Direito Público, Infraestrutura e Regulatório
Valor - Setorial Infraestrutura e Logística

Nem tudo é sucesso nesse modelo

Para darem certo, parcerias precisam de contratos claros para evitar conflitos. Dados mostram que, de cada cinco propostas, apenas uma se concretiza

Saudadas inicialmente como uma solução capaz de viabilizar a execução de qualquer obra pública, as parcerias Público–Privadas (PPPs) têm exigido uma atenção cada vez maior dos sócios envolvidos para se consolidarem ao longo do tempo. “Cada contrato precisa ser muito bem avaliado, tanto pelo ente público como pelo investidor privado, para evitar conflitos e a consequente judicialização dos processos. É importante notar também que cada obra feita em parceria tem suas próprias especificidades, como um filho único. Não há uma receita que sirva para todos”, diz o advogado Daniel Gabrilli, do escritório Orizzo Marques.

O desencontro de interesses – e de contas –  é apontado pelo mercado como o fator responsável pelo alto índice de PPPs que não se viabilizam. De acordo coma consultoria Radar PPP, que no início de outubro acompanhava de perto a evolução demais de 3,3 mil projetos com esse modelo de parceria no país, apenas uma entre cinco dessas propostas acaba se concretizando.

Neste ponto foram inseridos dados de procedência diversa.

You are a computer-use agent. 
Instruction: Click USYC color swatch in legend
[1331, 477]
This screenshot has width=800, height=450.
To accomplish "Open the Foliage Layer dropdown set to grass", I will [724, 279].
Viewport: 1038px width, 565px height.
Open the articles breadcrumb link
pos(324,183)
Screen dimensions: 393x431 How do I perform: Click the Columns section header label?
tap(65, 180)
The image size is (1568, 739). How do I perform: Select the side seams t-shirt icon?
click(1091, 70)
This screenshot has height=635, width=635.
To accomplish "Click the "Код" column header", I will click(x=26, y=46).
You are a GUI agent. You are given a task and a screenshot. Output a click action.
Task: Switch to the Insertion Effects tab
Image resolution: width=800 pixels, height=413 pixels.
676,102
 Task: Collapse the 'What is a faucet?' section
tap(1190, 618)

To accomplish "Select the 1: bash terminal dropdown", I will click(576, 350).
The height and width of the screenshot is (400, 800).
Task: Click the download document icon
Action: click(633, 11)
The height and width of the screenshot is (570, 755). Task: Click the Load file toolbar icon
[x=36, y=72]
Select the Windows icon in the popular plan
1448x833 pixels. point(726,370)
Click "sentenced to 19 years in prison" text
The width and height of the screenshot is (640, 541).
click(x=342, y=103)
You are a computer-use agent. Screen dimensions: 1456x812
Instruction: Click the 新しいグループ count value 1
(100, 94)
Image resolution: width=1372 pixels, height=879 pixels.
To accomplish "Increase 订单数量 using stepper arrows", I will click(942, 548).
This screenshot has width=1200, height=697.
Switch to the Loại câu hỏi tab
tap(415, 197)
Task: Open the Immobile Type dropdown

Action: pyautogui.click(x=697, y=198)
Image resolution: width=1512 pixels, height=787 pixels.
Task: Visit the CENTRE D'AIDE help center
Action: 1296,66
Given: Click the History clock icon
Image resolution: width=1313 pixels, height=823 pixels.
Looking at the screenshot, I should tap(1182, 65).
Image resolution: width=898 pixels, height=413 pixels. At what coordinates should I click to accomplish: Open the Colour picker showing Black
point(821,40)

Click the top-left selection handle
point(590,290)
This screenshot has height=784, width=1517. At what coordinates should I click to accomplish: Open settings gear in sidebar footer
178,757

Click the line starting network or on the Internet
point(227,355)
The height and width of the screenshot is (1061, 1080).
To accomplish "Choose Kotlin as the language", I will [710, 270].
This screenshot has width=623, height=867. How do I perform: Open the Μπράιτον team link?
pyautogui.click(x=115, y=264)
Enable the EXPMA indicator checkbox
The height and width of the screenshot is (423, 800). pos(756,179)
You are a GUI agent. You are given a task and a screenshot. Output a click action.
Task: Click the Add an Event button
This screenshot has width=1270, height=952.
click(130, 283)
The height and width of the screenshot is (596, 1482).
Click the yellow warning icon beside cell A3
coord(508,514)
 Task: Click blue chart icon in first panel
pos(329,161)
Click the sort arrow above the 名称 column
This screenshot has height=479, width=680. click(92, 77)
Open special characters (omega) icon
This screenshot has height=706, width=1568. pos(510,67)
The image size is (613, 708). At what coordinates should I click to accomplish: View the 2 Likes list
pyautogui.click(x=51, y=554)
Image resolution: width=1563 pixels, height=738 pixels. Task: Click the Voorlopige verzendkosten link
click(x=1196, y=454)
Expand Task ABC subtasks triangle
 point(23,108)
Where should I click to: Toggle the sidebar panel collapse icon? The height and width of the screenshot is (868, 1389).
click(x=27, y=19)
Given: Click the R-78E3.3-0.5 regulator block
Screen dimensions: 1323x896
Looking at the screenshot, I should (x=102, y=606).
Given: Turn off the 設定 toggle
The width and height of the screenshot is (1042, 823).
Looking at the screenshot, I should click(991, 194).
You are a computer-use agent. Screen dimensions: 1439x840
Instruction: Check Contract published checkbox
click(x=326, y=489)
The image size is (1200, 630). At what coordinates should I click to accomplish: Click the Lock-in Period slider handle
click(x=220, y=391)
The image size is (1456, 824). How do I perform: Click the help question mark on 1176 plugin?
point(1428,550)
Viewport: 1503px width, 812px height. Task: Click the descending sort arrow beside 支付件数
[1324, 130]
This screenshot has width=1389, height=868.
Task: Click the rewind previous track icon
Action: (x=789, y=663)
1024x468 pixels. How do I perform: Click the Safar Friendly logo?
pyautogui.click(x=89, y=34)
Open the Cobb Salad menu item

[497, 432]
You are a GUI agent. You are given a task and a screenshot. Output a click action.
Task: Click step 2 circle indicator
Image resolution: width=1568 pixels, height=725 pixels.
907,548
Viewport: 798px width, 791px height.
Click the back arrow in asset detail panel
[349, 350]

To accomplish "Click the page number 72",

“O grande obstáculo é a insegurança do investidor privado em relação ao cumprimento do contrato por parte do representante do município, Estado ou governo federal. A União, principalmente, é um mau pagador, como se sabe, recorrendo muitas vezes a títulos precatórios”, afirma o advogado Giuseppe Giamundo Neto. Para se prevenir desse tipo de pagamento espúrio e até mesmo de possíveis calotes, ele aconselha os sócios privados a colocarem em contrato uma série de garantias, como um fundo garantidor de crédito, que nem sempre o ente público pode fazer ou tem interesse de aceitar. A cautela ainda se justifica pelos costumeiros prazos longos de vigência das PPPs, de 30 ou até 35 anos.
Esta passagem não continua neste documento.